HOW TO COMPLETE THIS TASK:
Exclude the pictures, then copy all remaining records exactly.

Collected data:
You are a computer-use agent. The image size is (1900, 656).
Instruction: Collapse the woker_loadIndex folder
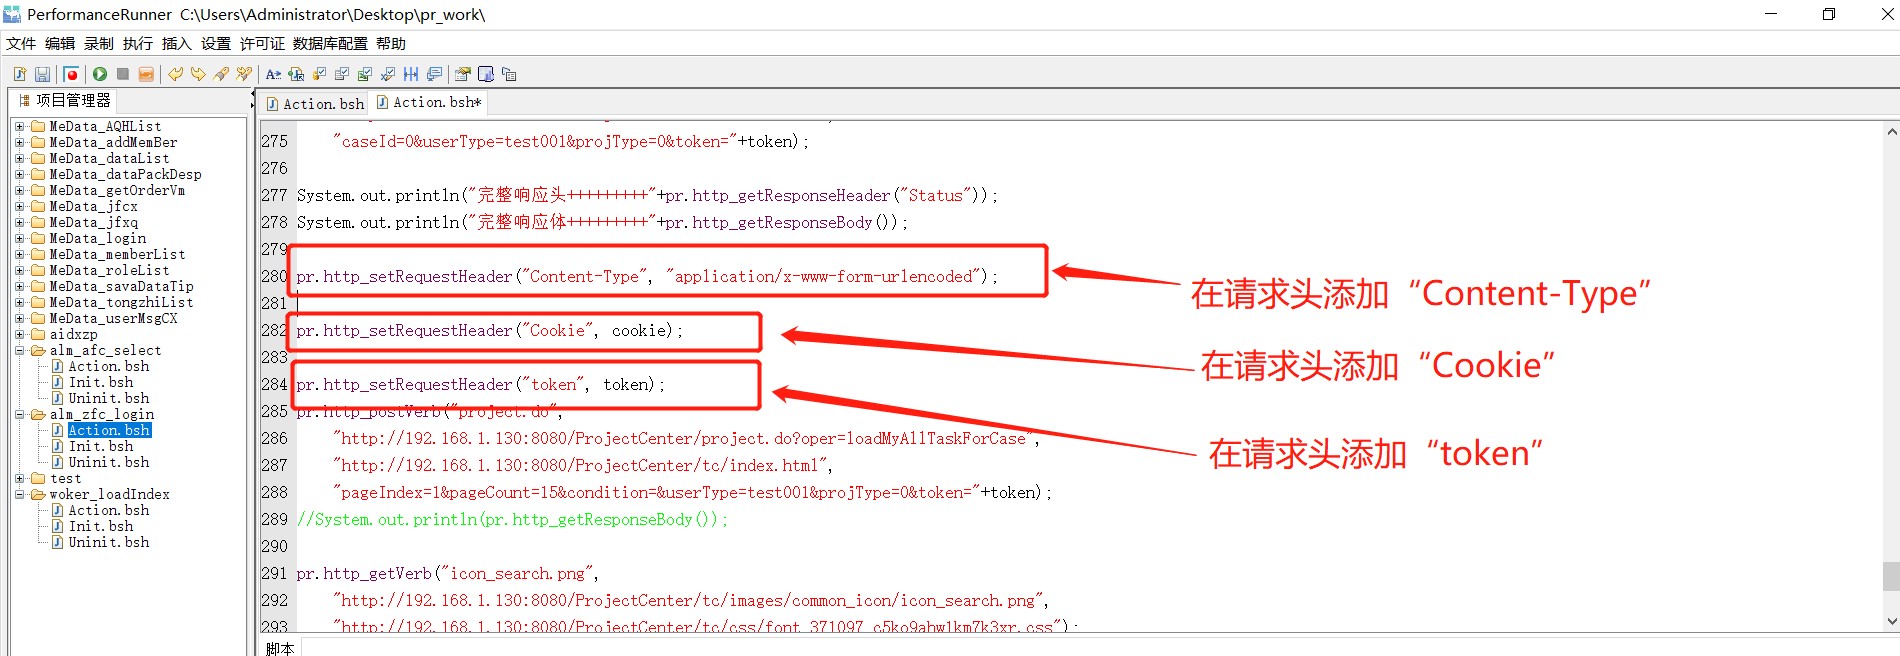19,494
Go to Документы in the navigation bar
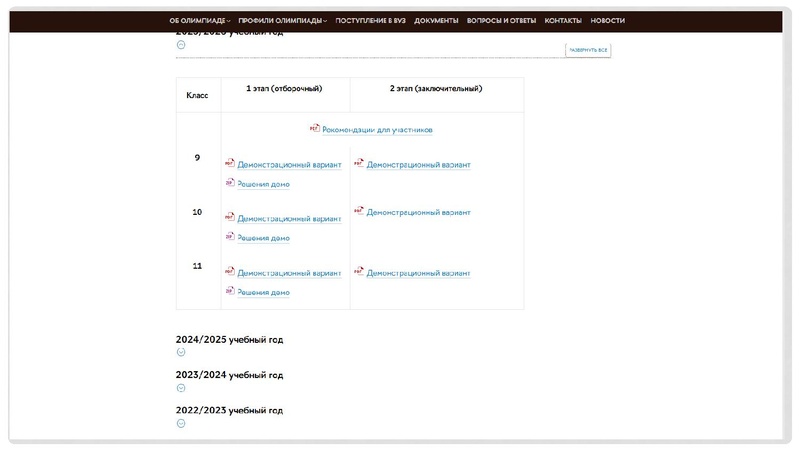Image resolution: width=800 pixels, height=450 pixels. (x=436, y=21)
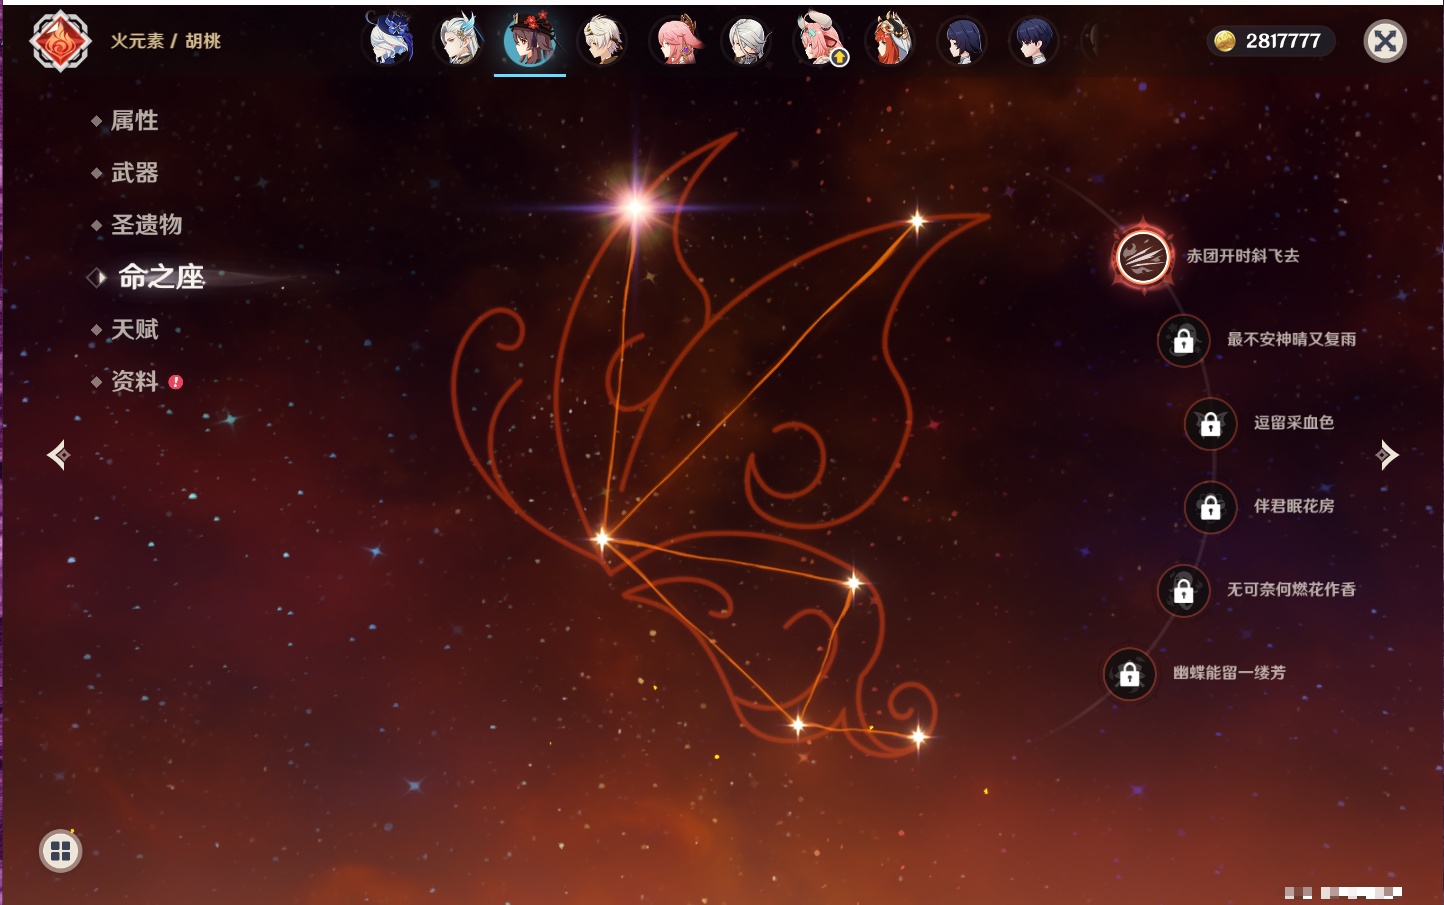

ANSWER SECTION:
You are a computer-use agent. The image size is (1900, 656).
Instruction: Collapse the woker_loadIndex folder
19,494
Go to Документы in the navigation bar
Image resolution: width=800 pixels, height=450 pixels. (x=436, y=21)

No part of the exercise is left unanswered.